Paddy was a Welshman,
Paddy was a thief;
Paddy came to my house
And stole a piece of beef.

Actually, I think the rhyme usually names him Taffy, but when you started that way, I couldn't help but look it up because it was in one of the books that I used to read to the kids.

The whole Taffy version of the rhyme is here. http://www.zelo.com/family/nursery/taffy.asp

6:55 PM  
Blogger Syd said...

A great story,Ginnie. Do you know where some of these fellows ended up? I wonder whether they kept in touch.

6:00 AM  
Blogger NCmountainwoman said...

What a great idea and such a wonderful memory.

1:18 PM  
Blogger Arkansas Patti said...

I was totally unaware we had British troups here in the states.
Paddy sounds like a delightful guest and a great chance for you to learn of a ways from a country so far away.

3:24 AM  
Blogger possum said...

In Turkey, they read coffee grounds left in your cup of thick Turkish coffee. Never any bad predictions!
Fun post!

5:51 AM  
Anonymous schmidleysscribblins,wordpress.com said...

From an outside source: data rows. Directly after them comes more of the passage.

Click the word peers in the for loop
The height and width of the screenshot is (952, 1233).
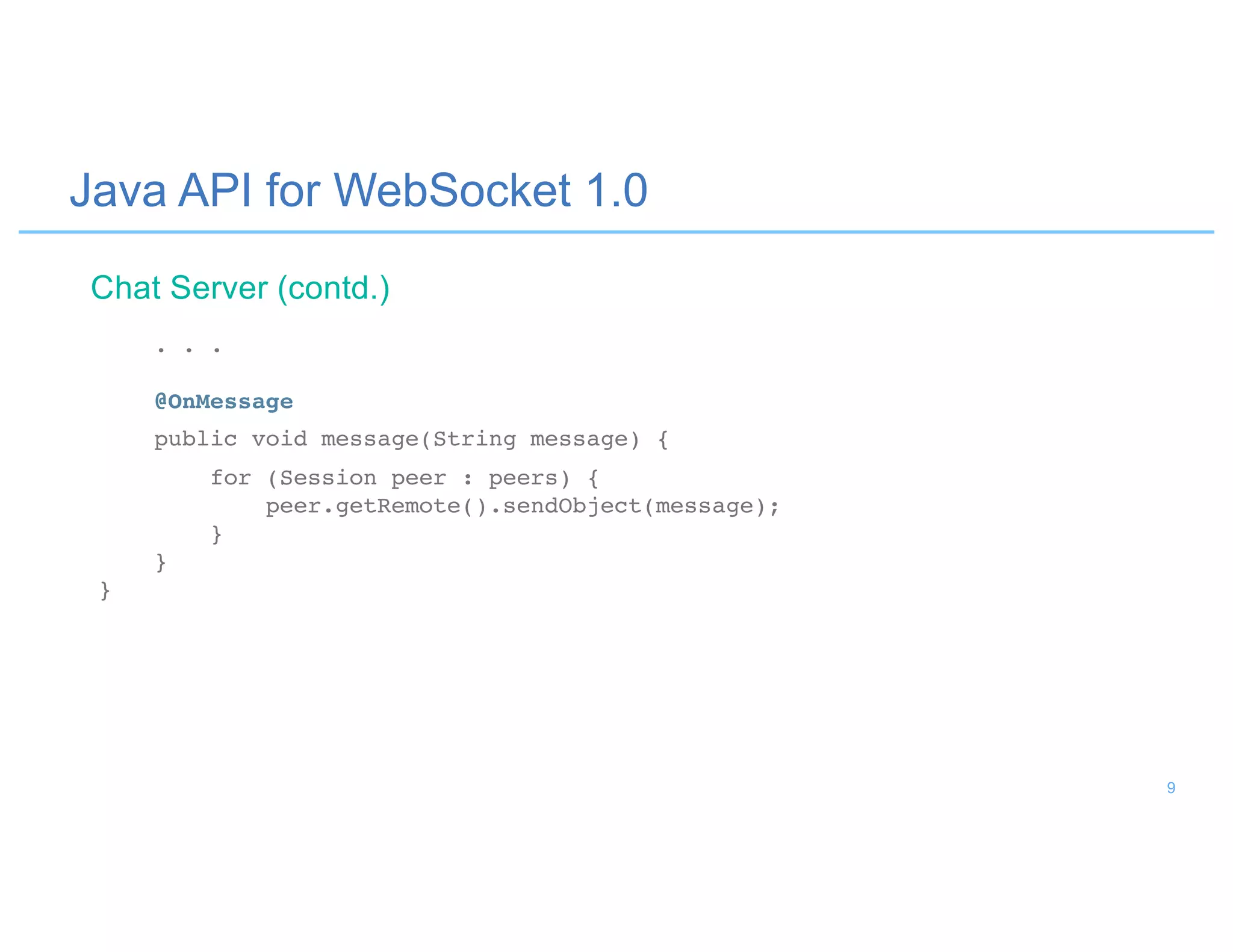(x=523, y=478)
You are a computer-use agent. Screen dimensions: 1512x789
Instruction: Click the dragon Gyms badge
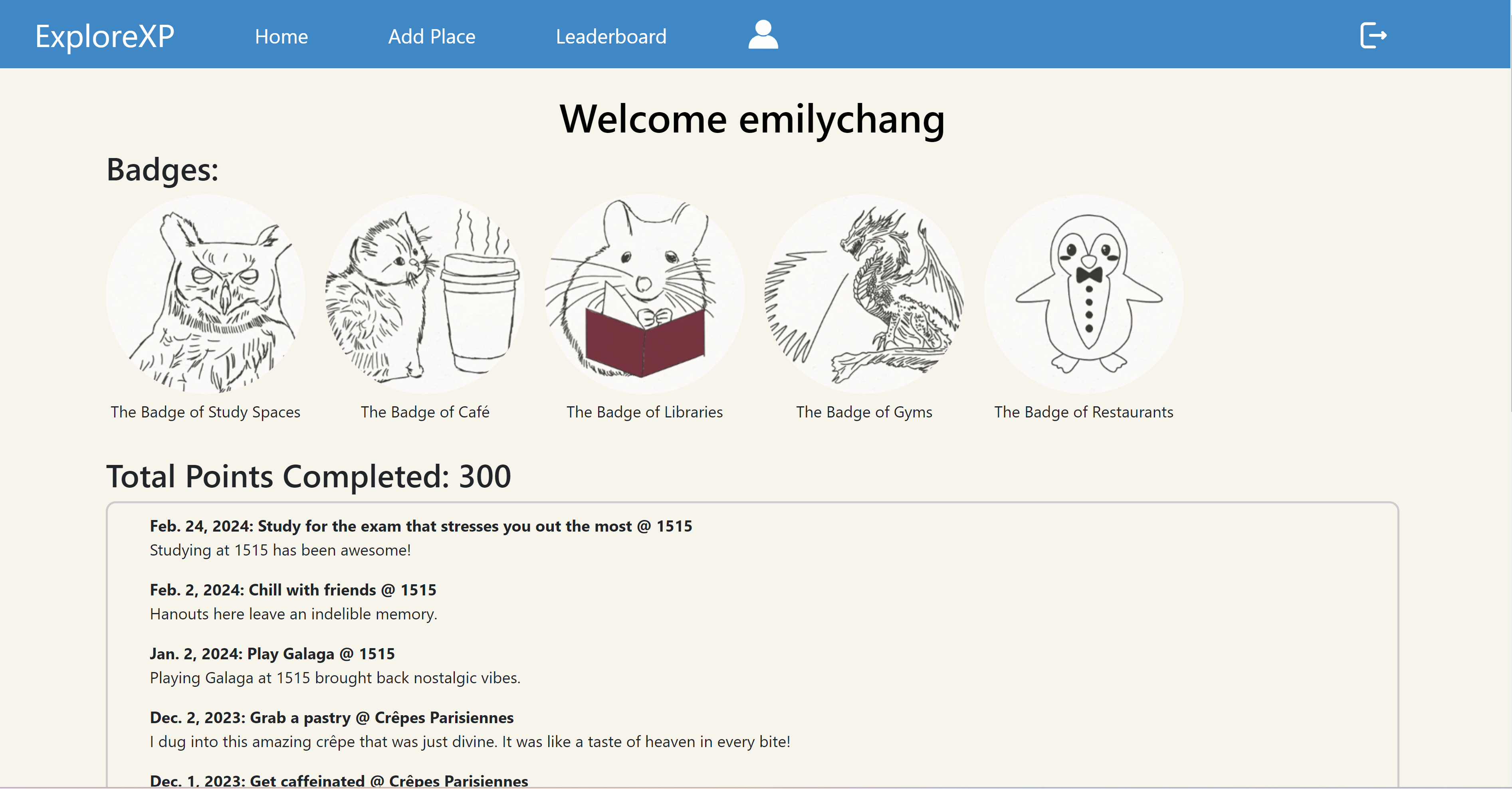[x=864, y=294]
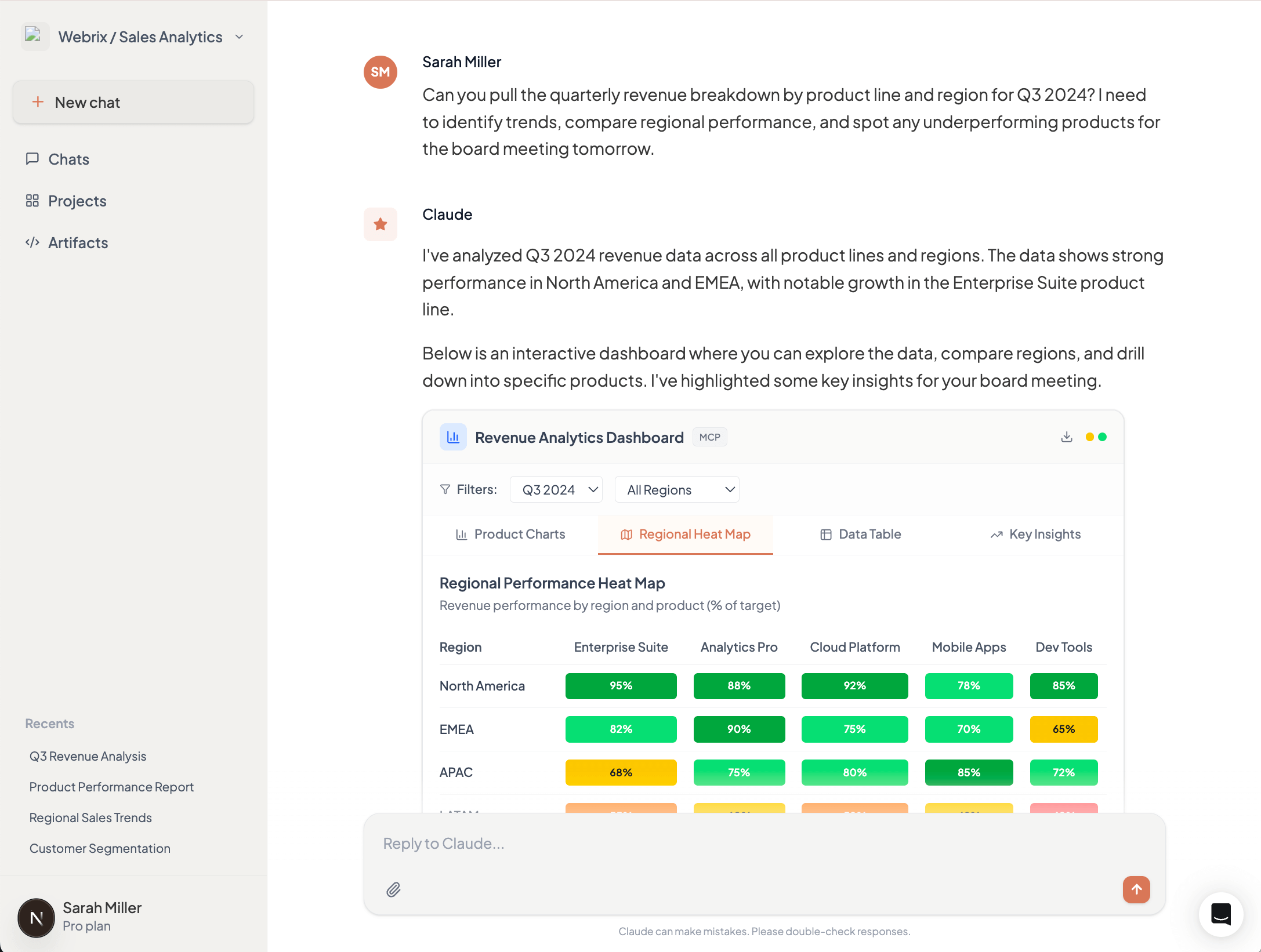Click the Chats icon in the sidebar

point(33,159)
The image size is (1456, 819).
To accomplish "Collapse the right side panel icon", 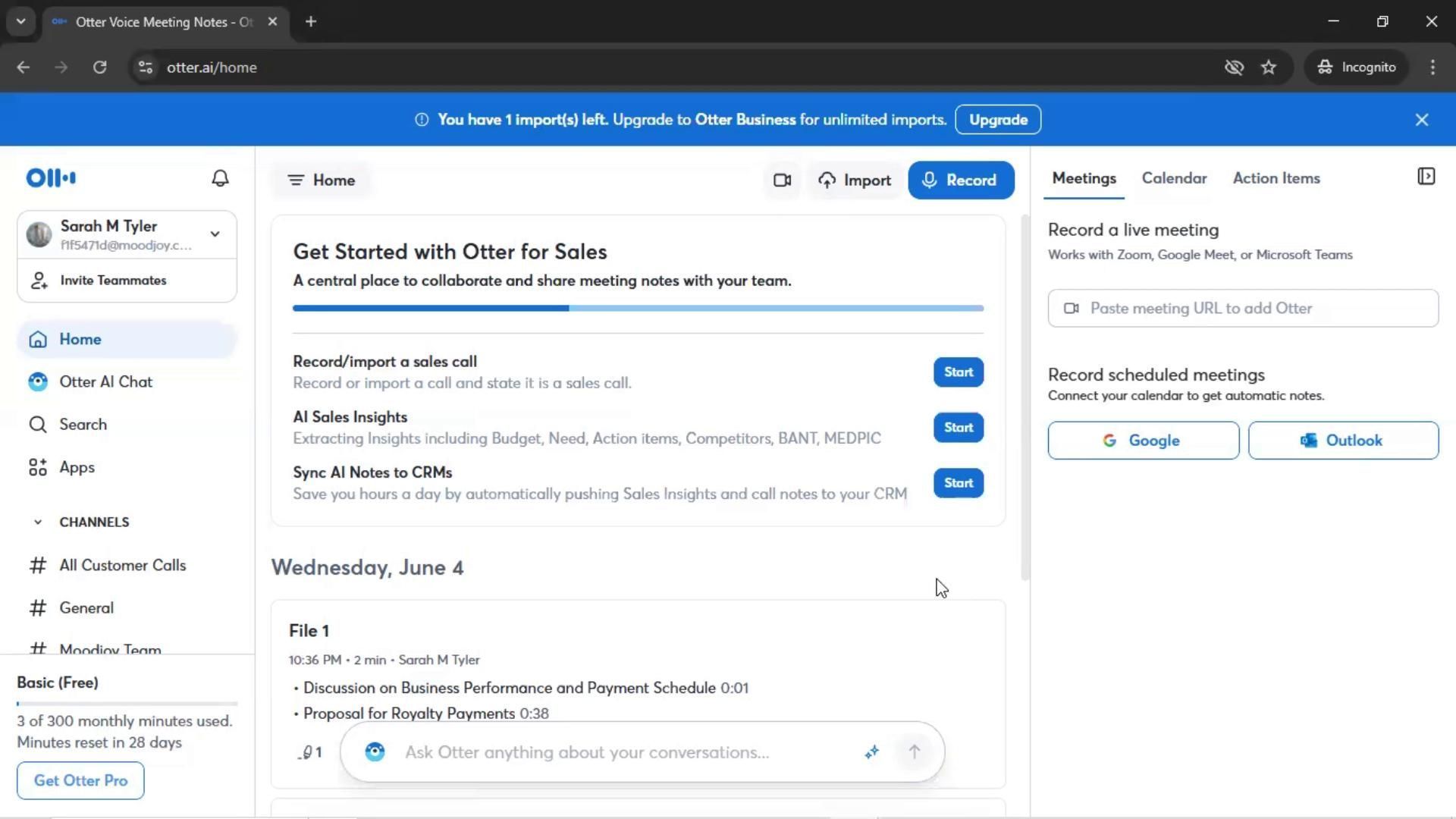I will click(x=1426, y=177).

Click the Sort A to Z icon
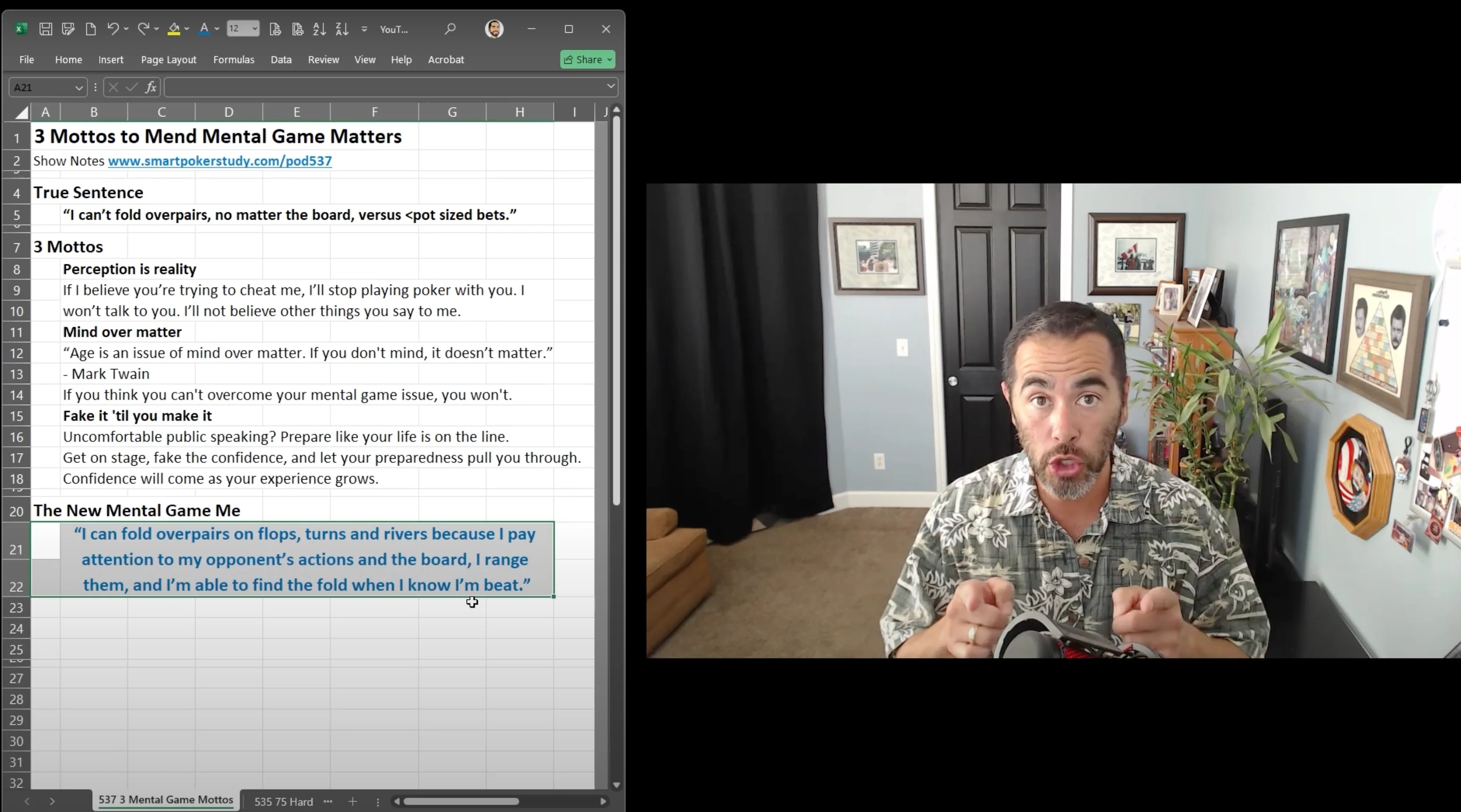coord(319,29)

I don't know if I mentioned it, but our family hosted a set of airmen we met at church, during the Korean War, and later Mom boarded two Korean vets in our big old house. They were attending a local college on the GI bill.

How exciting for you to be 10 years old and have such wonderful exoeriences with a fortune-telling sailor from Britain.

9:16 AM  
Anonymous Big John said...

"Paddy"... A Welshman ?

His "blarney" must have been good if you believed that. :-)

6:06 AM  
Blogger Judy (kenju) said...

He really knew how to entertain a bevy of girls! I suspect he would have been a wonderful father.

7:19 AM  
Blogger Cazzie!!! said...

I just finished reading a book tonight that tells the story of five young Jewish girls who manage to flee war torn Europe for Israel
Set in 1946, it tells of many trials of the day, but it emphasises friendships that last forever.
I love comibg here Ginnie. you bring smiles and tears to my face xoxo

11:43 AM  
Blogger Tossing Pebbles in the Stream said...

All those charming young soldiers which you and your sister no doubt say as charming brave men. It appears young Paddy has all that showmanship and blarney that any Irish storyteller would have.

Do you ever know if any or all of the men you billeted survived the war?

5:22 AM  
Blogger ellen said...

What a wonderful memory. It makes me smile from ear to ear.

2:47 PM  
Blogger Haddock said...

Had heard about these tea cup readings earlier also. There must be some truth in it.